Other studies have confirmed that the performance of the SVM model is better as compared with relevant data mining techniques using artificial neural networks (Adnan et al. 2017; Hamidi et al. 2015; Yoon et al. 2011; Sedighi et al. 2016). In a study conducted by Kisi and Parmar, the performance of the SVM and the MARS model was similar in predicting monthly river water pollution (Kisi and Parmar 2016). Moreover, the RF performance was better compared with that of the ARIMA model in predicting avian influenza H5N1 outbreaks (Kane et al. 2014). Although we used significant lags as input variables to increase the performance of the models, their addition did not result in a significant increase in the accuracy of snowfall modeling.

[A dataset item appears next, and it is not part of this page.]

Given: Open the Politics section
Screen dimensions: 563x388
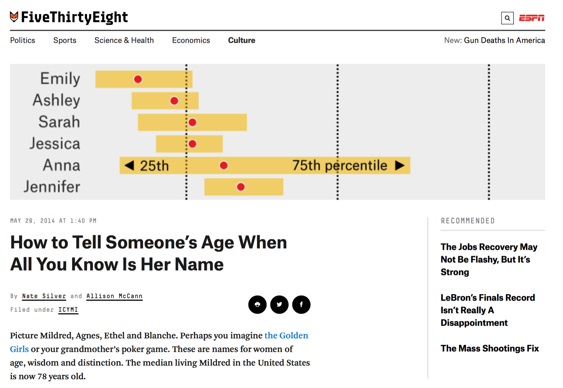Looking at the screenshot, I should pyautogui.click(x=23, y=40).

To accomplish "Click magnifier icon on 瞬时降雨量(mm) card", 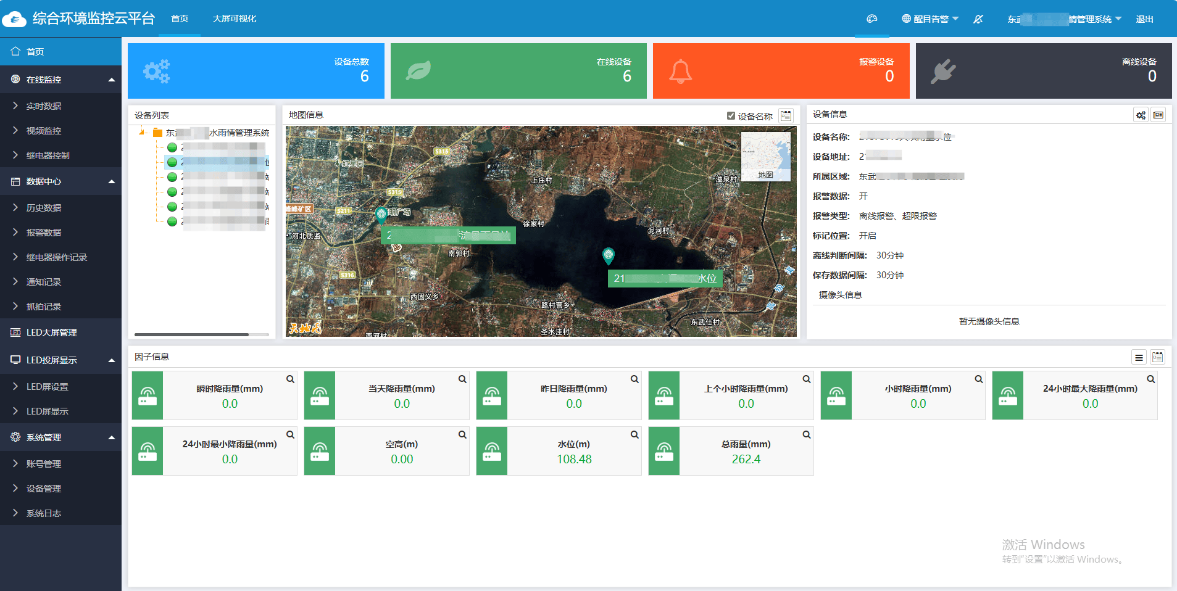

Our results revealed that the RF model could be successfully used in estimating monthly snowfall. The results presented are related to long-term prediction of snowfall and are useful for management of the water resources. Consistency and agreement between observed and predicted data demonstrated the high capability of these techniques in modeling and estimating snowfall variations. In addition, these models are capable of displaying the periodic and non-periodic snowfall data over time. One of the most important advantages of applying data mining techniques compared to the classical time series models is that models such as RF and SVM do not rely on any distributional assumptions regarding the structure of the input and output variables. When one applies for example an ARIMA model, there is a need to evaluate the model assumptions such as linearity using residuals. However, it should be noted that the performance of the methods employed is data-dependent. Therefore, the performance of these models should be investigated using other data sets. It is also worthwhile to assess the performance of other data mining techniques based on water resources data in the future.

5 Conclusion

In the present study, the performance of the RF, SVM, and MARS models was compared for prediction of monthly snowfall, and the potential of these techniques for modeling monthly snowfall was investigated. The results indicated that the RF model provided better results compared with the SVM and MARS models for prediction of monthly snowfall. Moreover, the performance of the SVM was similar, though slightly inferior, to that of the RF model. The performance of the MARS model was, however, deemed unsatisfactory based on the data used in the present study. The RF model uses randomization to improve its performance. The SVM works based on structural minimization, which is helpful in finding a global minimum, and leads to successful predictions. Therefore, the SVM and RF models are useful for prediction of monthly snowfall in the region considered in this study.